Second Step for P’s Sibling is Black

In our last step, our last action was to change G to a red node, resulting in the right child paths through G missing one black node. Paths that go through sub-tree B are already balanced; so sub-tree B is a good candidate for a rotation. Since G is red, the rotation doesn’t affect the black balance of paths going through sub-tree A. The rightward paths going through node U will then pick up the black node they are missing. So we get:

Rotated P's Sibling Black

Now all of the black nodes are balanced, BUT the left child of G could potentially create a problem with the red-black property that no red node should have a red child. This is highlighted with the magenta connection in the diagram. So we need to know more information about the root of sub-tree B in order to make sure that we fix the red-black property; we need to make sure this root node is black (if it exists). So our recursion/inductive step needs to be a little bit stronger than simply inserting a red node. Let’s take a look at the correct version in the next section.

True Recursion/Inductive Step

For our inductive step, we need to make sure we know information about the children of N. So we assume that:

That is, we are in the following situation:

True Recursion

Now, the cases we succesfully resolved before will be successfully resovled again; these don’t take much effort to recheck, so we won’t discuss them again. Let’s return to the rest of the case where P’s sibling is a black node.

Finishing Case of P’s Sibling is Black

Now, we return to the beginning of the case of P’s sibling U being black. We have two cases to consider.

Node N is a Left Child of P

Consider the case that node N is a left child of P. In that case P’s right child is black (if it exists). After changing P to black we are in the following situation:

Solvable One Rotation

Recall that the next two steps it to change G to red and then rotate. When considering the result of our rotation, we have that the child-subtree B of G has a black root. Therefore, the red-black properties are fixed and we are done.

Node N is a Right Child of P

Consider the case that the node N is a right child of P. So we are in the following situation:

N is Right Child

In this case, if we continue as before, then N is the root node of the sub-tree B underneath G after the rotation. Then the red node G will have a red child, which violates one of the red-black properties.

So, before we proceed with the steps we used before, we need to somehow put a black node where N is currently. We can do this without screwing up the black balance further by using a rotation about sub-tree B. After doing so we get:

After Rotation

Now the node N is the red parent of the red node P, but aside from this role reversal, we are in the previous case we considered before.
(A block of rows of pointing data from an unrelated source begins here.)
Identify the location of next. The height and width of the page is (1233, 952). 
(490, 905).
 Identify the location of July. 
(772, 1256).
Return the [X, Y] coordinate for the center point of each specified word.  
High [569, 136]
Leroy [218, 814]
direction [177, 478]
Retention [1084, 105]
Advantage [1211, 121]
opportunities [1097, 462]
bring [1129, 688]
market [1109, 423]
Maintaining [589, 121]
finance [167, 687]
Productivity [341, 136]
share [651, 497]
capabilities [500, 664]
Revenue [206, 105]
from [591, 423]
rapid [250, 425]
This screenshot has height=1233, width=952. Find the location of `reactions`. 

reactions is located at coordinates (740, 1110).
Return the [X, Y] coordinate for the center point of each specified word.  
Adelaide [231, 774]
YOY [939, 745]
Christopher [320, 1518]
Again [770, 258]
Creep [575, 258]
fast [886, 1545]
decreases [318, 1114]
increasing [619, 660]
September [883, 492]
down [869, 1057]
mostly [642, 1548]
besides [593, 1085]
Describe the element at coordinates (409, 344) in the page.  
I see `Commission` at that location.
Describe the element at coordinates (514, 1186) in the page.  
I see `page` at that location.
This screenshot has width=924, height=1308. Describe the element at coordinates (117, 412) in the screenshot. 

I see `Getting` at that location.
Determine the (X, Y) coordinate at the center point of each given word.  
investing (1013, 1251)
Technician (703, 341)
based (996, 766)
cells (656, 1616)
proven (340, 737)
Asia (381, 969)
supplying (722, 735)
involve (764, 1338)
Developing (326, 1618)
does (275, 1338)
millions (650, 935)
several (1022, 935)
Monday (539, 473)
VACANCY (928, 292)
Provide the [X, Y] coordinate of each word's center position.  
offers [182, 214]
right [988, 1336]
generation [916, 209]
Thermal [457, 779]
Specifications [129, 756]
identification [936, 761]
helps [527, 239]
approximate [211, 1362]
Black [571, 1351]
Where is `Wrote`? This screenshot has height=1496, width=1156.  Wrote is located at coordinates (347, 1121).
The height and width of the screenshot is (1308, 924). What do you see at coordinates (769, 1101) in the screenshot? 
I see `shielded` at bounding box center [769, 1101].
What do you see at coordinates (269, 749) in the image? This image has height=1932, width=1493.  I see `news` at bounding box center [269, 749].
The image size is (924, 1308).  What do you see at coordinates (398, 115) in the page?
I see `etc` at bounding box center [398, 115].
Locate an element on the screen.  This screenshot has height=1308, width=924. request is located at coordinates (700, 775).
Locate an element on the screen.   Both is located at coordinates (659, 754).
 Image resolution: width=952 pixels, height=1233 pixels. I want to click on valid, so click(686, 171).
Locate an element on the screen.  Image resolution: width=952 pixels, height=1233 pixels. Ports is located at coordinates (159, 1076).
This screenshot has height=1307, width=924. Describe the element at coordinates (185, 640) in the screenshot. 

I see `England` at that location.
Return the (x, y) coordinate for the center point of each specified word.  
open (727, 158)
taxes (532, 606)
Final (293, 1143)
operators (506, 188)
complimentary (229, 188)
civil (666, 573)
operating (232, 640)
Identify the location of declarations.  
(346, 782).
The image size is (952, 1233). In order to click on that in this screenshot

So we color node N to get:

Black N on Top

Then we proceed as before by coloring G to be red and then performing a rotation to fix the black balance. The red-black properties will be fixed, and we are done.

Other Relative Positions

By symmetry we can consider the other possiblities for the positioning of the relative positions of N, P, and G. The important thing to note is that we need two rotations when N is inserted on the “inner most” possibility.